Work required: What air pressure were the mice exposed to in the abstract on decompression injury and microparticles?

Excerpted passage:

Segment Open

Provocative decompression causes diffuse vascular injury in mice mediated by microparticles containing interleukin-1β.

Inflammatory mediators are known to be elevated in association with decompression from elevated ambient pressure, but their role in tissue damage or overt decompression sickness is unclear. Circulating microparticles (MPs) are also know to increase and because interleukin (IL)-1β is packaged within these particles, we hypothesized that IL-1β was responsible for tissue injuries. Here, we demonstrate that elevations of circulating MPs containing up to 9-fold higher concentrations of IL-1β occur while mice are exposed to high air pressure (790 kPa), whereas smaller particles carrying proteins specific to exosomes are not elevated. MPs number and intra-particle IL-1β concentration increase further over 13 hours post-decompression. MPs also exhibit intra-particle elevations of tumor necrosis factor-α, caspase-1, inhibitor of κB kinase -β and -γ, and elevated IL-6 is adsorbed to the surface of MPs. Contrary to lymphocytes, neutrophil NLRP3 inflammasome oligomerization and cell activation parameters occur during high pressure exposure, and additional evidence for activation are manifested post-decompression. Diffuse vascular damage, while not apparent immediately post-decompression, was present 2 hours later and remained elevated for at least 13 hours. Prophylactic administration of an IL-1β receptor inhibitor or neutralizing antibody to IL-1β inhibited MPs elevations, increases of all MPs-associated pro-inflammatory agents, and vascular damage. We conclude that an auto-activation process triggered by high pressure stimulates MPs production and concurrent inflammasome activation, and IL-1β is a proximal factor responsible for further cytokine production and decompression-associated vascular injuries.

Segment Closed

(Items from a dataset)

Segment Open

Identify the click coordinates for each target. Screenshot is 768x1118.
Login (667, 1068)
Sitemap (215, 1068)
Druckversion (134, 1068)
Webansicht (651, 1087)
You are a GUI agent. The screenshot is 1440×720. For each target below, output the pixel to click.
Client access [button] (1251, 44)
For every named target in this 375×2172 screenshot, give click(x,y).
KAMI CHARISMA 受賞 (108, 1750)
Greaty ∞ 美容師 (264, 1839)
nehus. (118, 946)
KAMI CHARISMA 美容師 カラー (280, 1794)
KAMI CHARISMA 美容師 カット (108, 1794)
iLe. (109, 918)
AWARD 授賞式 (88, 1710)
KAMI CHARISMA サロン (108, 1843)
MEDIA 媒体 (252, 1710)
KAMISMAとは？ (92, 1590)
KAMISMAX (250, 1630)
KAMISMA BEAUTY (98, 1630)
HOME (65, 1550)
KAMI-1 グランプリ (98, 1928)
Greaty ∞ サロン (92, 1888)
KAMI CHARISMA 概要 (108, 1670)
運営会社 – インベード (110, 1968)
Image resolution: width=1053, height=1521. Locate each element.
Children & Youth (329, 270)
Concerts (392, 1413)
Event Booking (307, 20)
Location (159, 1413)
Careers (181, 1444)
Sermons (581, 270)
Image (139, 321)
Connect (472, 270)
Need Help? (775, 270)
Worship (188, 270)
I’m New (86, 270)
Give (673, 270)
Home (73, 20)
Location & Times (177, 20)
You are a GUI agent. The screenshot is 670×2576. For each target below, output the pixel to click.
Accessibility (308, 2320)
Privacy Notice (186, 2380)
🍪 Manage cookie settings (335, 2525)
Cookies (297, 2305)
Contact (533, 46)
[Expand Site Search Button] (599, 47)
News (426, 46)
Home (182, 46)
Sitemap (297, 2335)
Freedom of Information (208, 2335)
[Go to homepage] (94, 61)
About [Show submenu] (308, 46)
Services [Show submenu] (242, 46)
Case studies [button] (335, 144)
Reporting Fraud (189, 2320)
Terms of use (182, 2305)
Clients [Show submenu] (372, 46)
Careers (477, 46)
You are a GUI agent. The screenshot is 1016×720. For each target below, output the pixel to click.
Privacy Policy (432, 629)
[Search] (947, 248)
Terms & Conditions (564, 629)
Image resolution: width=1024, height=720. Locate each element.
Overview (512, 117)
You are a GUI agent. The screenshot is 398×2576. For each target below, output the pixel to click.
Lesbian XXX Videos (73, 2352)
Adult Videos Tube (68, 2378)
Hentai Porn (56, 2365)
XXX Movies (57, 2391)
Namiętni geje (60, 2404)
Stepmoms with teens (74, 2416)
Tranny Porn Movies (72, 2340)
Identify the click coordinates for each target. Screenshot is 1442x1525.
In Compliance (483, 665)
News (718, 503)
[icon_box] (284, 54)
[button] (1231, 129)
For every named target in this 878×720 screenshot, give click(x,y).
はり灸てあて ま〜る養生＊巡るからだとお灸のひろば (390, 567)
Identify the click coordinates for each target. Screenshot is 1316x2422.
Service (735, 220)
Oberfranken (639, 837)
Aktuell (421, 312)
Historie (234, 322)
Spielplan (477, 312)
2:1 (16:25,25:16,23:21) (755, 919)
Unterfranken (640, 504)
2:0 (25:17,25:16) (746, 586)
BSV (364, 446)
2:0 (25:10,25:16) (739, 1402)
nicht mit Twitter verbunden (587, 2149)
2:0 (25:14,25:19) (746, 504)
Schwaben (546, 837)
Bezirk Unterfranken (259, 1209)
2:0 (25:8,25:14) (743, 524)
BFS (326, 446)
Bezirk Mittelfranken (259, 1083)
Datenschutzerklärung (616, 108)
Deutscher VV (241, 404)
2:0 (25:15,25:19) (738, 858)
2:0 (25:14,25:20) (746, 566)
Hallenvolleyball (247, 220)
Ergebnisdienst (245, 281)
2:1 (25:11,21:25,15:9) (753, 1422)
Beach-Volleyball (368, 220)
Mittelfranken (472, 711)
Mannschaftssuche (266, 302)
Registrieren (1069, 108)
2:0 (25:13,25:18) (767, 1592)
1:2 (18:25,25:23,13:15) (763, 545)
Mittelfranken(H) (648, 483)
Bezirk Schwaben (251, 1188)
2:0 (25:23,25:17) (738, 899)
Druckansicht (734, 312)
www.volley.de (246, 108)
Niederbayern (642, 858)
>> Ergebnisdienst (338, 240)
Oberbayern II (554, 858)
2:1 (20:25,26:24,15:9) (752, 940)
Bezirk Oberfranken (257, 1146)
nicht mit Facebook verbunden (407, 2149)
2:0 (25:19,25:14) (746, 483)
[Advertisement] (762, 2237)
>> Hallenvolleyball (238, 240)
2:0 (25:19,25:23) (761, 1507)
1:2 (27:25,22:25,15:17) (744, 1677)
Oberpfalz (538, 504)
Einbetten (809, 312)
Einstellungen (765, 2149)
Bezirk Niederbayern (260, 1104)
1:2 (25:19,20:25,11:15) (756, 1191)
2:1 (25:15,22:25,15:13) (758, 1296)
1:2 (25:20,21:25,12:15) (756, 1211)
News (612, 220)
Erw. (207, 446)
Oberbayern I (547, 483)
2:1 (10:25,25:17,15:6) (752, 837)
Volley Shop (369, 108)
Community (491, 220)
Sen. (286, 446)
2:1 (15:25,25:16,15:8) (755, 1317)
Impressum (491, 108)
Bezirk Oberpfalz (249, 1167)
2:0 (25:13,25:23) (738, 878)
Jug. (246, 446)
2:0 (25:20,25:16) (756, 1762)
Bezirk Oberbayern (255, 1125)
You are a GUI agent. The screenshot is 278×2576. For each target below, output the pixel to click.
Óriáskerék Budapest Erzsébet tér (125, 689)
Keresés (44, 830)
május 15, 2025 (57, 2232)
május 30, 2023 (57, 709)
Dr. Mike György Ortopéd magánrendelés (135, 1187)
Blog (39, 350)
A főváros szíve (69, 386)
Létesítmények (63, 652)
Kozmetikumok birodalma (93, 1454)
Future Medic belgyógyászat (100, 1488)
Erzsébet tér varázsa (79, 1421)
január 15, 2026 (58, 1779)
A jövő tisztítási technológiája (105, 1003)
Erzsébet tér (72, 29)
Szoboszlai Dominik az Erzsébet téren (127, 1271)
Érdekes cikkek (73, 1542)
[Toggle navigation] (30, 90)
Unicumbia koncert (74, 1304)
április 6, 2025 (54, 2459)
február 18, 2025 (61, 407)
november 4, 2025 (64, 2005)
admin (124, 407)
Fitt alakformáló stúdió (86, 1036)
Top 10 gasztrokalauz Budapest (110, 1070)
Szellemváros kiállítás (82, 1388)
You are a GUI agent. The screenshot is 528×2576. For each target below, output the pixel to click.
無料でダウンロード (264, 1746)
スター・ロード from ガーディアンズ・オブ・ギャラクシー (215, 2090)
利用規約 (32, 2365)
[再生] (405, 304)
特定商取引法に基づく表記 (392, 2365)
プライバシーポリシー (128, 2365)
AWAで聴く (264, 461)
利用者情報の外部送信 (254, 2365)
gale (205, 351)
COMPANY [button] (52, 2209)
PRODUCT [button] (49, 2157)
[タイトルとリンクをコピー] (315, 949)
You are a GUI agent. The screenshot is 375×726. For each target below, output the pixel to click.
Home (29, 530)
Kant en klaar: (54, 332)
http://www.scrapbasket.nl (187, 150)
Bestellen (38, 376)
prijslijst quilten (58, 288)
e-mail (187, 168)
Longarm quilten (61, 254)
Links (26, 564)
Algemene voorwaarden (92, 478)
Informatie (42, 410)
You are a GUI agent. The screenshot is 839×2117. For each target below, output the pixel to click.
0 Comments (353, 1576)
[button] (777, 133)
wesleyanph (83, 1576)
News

Segment Closed

Solution: 790 kPa.